Dataset:
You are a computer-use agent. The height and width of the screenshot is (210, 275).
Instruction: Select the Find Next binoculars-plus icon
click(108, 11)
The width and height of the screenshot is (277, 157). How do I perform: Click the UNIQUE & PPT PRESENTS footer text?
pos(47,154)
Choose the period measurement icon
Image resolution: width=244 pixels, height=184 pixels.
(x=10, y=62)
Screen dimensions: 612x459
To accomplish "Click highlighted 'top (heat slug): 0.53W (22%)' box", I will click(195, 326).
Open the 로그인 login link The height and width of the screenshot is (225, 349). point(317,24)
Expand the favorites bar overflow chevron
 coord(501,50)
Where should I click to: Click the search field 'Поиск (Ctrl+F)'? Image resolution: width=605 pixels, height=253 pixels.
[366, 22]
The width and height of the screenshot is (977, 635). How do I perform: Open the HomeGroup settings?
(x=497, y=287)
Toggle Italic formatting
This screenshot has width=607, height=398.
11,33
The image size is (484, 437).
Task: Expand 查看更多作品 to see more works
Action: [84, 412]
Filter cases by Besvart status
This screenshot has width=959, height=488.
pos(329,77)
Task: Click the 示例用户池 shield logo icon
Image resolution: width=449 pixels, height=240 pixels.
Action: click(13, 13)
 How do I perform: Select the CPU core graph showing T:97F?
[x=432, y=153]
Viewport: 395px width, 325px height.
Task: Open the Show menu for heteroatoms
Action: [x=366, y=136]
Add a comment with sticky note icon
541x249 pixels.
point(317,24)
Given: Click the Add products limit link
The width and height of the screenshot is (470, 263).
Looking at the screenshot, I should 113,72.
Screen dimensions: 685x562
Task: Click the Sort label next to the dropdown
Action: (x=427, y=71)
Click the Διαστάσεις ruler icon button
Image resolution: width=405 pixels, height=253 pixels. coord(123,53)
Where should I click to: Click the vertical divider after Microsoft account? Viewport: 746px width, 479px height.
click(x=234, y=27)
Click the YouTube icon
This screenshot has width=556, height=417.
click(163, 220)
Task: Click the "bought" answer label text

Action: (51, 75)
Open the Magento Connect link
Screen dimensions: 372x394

Assignment: Locate "answer label text" in the material, then quote the line that contains it and all lines after it through the final one.

Response to this task:
Task: Click the "bought" answer label text

Action: (51, 75)
Open the Magento Connect link
Screen dimensions: 372x394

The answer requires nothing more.